Гудрид огляделась в поисках Стейна и увидела, что он сидит на кожаном тюке в совершенной растеренности. На лбу у него была рана, и кровь стекала прямо на глаза, так что он едва разглядел подошедшую к нему девушку.
Наконец-то и она может показать, на что она способна, подумала Гудрид, сразу приободрившись. На корабле хозяйничали, понятное дело, мужчины, а женщины тем временем пряли или вязали, да еще готовили еду. Они заскучали от безделья. Гудрид понимала, что так и должно быть, но ей не хотелось сидеть сложа руки, особенно теперь, когда она уже повзрослела. Однажды, когда она пожаловалась на это своей приемной матери, Халльдис сухо ответила ей, что они должны пользоваться минутой отдыха, потому что потом, в Гренландии, будет много работы. И она могла бы рассказать, как на других кораблях женщины наравне с мужчинами несли вахту у шкотов.

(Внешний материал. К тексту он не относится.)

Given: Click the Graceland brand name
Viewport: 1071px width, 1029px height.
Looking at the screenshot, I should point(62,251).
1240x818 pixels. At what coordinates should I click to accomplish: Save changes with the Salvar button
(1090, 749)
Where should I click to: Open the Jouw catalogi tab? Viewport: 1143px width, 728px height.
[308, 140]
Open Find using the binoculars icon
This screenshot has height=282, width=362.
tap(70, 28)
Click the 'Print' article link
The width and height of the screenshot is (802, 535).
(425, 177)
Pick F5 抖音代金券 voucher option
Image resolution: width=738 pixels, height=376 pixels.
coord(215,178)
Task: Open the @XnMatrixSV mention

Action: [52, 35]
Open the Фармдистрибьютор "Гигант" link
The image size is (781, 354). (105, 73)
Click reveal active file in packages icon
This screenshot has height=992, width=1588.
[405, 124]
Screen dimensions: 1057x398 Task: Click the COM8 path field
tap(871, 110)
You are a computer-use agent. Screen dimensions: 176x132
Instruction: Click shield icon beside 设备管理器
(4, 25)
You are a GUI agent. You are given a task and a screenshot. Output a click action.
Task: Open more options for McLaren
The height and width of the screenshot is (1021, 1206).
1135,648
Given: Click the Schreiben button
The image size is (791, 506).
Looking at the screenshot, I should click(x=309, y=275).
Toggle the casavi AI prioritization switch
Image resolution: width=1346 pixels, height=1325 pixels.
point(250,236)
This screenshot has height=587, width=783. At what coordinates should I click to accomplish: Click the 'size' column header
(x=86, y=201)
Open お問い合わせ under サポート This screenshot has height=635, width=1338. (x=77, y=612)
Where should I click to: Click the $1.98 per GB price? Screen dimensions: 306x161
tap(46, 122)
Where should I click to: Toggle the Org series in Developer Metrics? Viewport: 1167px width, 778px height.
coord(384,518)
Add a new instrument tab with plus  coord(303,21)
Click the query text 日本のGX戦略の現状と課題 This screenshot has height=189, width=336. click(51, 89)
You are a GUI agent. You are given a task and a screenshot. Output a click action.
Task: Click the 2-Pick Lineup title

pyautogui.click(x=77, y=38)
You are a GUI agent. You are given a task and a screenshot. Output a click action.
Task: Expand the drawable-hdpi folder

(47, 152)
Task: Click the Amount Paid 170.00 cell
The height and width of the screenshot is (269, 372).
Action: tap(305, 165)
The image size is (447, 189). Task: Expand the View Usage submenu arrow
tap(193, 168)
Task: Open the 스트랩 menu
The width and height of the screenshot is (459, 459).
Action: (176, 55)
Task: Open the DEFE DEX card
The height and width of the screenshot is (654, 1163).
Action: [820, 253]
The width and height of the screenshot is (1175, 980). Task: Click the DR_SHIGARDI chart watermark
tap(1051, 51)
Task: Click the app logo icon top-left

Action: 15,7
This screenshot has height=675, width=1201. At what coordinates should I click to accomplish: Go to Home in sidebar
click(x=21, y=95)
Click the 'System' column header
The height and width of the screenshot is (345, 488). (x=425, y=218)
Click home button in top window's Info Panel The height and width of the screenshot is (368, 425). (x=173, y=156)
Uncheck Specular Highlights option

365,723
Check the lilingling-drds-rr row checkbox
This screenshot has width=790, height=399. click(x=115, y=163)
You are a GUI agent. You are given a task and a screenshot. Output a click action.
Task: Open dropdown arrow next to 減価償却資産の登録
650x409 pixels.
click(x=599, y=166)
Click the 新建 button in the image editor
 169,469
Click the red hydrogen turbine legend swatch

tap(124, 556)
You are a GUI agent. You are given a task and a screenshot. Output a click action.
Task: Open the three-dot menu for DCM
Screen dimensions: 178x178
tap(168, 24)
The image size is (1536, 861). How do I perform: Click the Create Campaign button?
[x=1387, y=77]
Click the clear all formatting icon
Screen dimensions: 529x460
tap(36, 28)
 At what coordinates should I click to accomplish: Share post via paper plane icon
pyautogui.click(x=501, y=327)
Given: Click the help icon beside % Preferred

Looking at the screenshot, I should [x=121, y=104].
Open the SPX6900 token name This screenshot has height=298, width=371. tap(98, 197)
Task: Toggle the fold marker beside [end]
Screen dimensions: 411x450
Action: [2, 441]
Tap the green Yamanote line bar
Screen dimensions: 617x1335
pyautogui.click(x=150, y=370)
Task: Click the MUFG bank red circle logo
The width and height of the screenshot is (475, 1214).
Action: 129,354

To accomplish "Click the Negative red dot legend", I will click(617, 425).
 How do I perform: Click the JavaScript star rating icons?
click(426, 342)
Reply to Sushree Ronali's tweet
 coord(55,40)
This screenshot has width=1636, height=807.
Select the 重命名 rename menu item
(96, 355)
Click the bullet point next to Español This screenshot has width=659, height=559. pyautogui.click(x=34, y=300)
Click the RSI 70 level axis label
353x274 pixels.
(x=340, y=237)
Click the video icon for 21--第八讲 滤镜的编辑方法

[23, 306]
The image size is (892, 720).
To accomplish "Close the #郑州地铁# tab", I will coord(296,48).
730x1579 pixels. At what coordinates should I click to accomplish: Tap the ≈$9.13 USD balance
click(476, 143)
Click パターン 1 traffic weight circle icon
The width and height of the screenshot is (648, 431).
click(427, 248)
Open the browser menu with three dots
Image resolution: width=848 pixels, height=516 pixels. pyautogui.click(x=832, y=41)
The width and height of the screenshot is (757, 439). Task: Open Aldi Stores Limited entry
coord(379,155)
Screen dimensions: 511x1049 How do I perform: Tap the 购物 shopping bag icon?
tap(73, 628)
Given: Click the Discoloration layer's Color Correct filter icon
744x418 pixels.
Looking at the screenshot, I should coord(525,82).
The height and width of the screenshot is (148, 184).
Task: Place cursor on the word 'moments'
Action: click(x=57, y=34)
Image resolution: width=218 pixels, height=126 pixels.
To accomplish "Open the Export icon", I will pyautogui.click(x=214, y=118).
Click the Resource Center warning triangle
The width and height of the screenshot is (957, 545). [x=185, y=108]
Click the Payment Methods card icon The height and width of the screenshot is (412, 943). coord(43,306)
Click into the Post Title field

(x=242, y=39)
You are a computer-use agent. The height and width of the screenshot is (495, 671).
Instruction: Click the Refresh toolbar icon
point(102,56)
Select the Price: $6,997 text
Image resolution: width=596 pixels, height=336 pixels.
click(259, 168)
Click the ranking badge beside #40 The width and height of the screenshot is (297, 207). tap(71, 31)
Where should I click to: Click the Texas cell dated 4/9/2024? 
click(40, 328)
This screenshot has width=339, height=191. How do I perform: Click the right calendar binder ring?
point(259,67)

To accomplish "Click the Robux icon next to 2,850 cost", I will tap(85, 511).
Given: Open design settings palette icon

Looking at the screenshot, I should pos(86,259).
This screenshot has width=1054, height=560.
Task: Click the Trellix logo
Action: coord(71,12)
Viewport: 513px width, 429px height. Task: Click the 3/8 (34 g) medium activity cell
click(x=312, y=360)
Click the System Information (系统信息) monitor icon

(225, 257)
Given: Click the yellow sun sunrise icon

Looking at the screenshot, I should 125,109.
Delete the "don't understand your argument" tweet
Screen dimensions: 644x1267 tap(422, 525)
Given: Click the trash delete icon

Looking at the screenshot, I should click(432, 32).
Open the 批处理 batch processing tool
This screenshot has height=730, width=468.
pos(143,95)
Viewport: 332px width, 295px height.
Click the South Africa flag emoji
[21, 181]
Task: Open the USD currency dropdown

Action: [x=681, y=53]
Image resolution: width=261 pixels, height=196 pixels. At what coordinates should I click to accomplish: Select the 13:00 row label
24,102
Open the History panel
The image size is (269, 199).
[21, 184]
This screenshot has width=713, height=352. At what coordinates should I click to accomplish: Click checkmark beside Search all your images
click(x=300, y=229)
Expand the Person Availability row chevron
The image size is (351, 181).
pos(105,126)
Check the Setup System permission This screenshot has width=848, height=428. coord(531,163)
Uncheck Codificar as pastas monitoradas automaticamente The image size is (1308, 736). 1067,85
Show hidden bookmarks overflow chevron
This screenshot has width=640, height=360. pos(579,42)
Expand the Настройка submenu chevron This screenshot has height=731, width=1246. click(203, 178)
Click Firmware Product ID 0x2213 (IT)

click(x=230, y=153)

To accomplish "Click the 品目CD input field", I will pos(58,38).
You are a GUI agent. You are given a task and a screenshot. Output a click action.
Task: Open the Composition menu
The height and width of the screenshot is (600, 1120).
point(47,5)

– Подожди немного, Стейн, я остановлю кровь…
Гудрид побежала искать Халльдис. Затем они вдвоем промыли Стейну рану и забинтовали ему голову, прижав лоскут кожи, которую ссадил себе Стейн, ударившись о борт.
Стейн широко ухмылялся.
– Вот испугаются другие, когда проснутся и увидят меня с перевязанной головой! Наверняка вообразят себе, что я успел сразиться с разбойниками-сарацинами! Мы быстро плывем на юг, так что недолго уж осталось…
Еще пару дней они шли полным ветром, чтобы не отклониться от штормовых порывов с севера. Во всяком случае, Торбьёрн полагал, что ветер дует именно с севера. Лоцман Эйольв сказал, что рано или поздно им предстоит отклониться на юг, чтобы обогнуть южную оконечность Гренландии, и потому нежелательно терять время и пытаться что-то сделать во время бури. Все они были уверены в том, что шторм вскоре прекратится.